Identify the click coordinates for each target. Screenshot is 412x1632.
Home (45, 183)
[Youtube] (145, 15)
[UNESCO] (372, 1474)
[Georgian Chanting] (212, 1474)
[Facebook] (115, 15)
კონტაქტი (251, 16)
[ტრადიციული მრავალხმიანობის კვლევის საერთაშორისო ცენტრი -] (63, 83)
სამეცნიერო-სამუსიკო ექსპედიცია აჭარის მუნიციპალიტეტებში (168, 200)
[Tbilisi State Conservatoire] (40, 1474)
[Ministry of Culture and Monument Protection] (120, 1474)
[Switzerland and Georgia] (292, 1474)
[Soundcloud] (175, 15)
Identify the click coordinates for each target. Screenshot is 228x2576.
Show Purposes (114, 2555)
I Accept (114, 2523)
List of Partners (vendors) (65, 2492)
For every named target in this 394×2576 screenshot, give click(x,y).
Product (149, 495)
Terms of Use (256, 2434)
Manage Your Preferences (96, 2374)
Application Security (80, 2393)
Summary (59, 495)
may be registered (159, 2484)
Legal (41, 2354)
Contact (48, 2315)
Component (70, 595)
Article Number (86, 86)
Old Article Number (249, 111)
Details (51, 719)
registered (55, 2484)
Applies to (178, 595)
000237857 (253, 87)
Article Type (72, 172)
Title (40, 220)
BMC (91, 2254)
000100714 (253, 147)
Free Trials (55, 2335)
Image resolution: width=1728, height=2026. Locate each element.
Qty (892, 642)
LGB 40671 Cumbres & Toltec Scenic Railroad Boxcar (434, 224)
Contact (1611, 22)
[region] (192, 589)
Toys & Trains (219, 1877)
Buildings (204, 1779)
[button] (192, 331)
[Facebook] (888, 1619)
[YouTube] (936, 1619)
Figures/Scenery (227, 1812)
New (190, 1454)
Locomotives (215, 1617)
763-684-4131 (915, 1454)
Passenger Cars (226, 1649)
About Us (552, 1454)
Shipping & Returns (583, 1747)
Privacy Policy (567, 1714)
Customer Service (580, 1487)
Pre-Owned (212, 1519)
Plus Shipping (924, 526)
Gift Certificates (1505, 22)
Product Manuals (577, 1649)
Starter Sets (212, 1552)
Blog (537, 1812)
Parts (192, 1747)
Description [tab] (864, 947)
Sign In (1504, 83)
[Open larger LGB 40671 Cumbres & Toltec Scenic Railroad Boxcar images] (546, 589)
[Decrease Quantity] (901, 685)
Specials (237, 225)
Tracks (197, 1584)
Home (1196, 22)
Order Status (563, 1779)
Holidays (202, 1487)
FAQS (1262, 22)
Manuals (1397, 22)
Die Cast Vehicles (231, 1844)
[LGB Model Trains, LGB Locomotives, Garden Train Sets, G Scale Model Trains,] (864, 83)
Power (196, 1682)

--------------------------------

* **WORK TO COMPLETE**: Output only the lines running from the line with "[Tbilisi State Conservatoire] (40, 1474)" through the final line of the data, inclusive.

* **EXERCISE ANSWER**:
[Tbilisi State Conservatoire] (40, 1474)
[Ministry of Culture and Monument Protection] (120, 1474)
[Switzerland and Georgia] (292, 1474)
[Soundcloud] (175, 15)
Identify the click coordinates for each target. Screenshot is 228x2576.
Show Purposes (114, 2555)
I Accept (114, 2523)
List of Partners (vendors) (65, 2492)
For every named target in this 394×2576 screenshot, give click(x,y).
Product (149, 495)
Terms of Use (256, 2434)
Manage Your Preferences (96, 2374)
Application Security (80, 2393)
Summary (59, 495)
may be registered (159, 2484)
Legal (41, 2354)
Contact (48, 2315)
Component (70, 595)
Article Number (86, 86)
Old Article Number (249, 111)
Details (51, 719)
registered (55, 2484)
Applies to (178, 595)
000237857 (253, 87)
Article Type (72, 172)
Title (40, 220)
BMC (91, 2254)
000100714 (253, 147)
Free Trials (55, 2335)
Image resolution: width=1728, height=2026. Locate each element.
Qty (892, 642)
LGB 40671 Cumbres & Toltec Scenic Railroad Boxcar (434, 224)
Contact (1611, 22)
[region] (192, 589)
Toys & Trains (219, 1877)
Buildings (204, 1779)
[button] (192, 331)
[Facebook] (888, 1619)
[YouTube] (936, 1619)
Figures/Scenery (227, 1812)
New (190, 1454)
Locomotives (215, 1617)
763-684-4131 (915, 1454)
Passenger Cars (226, 1649)
About Us (552, 1454)
Shipping & Returns (583, 1747)
Privacy Policy (567, 1714)
Customer Service (580, 1487)
Pre-Owned (212, 1519)
Plus Shipping (924, 526)
Gift Certificates (1505, 22)
Product Manuals (577, 1649)
Starter Sets (212, 1552)
Blog (537, 1812)
Parts (192, 1747)
Description [tab] (864, 947)
Sign In (1504, 83)
[Open larger LGB 40671 Cumbres & Toltec Scenic Railroad Boxcar images] (546, 589)
[Decrease Quantity] (901, 685)
Specials (237, 225)
Tracks (197, 1584)
Home (1196, 22)
Order Status (563, 1779)
Holidays (202, 1487)
FAQS (1262, 22)
Manuals (1397, 22)
Die Cast Vehicles (231, 1844)
[LGB Model Trains, LGB Locomotives, Garden Train Sets, G Scale Model Trains,] (864, 83)
Power (196, 1682)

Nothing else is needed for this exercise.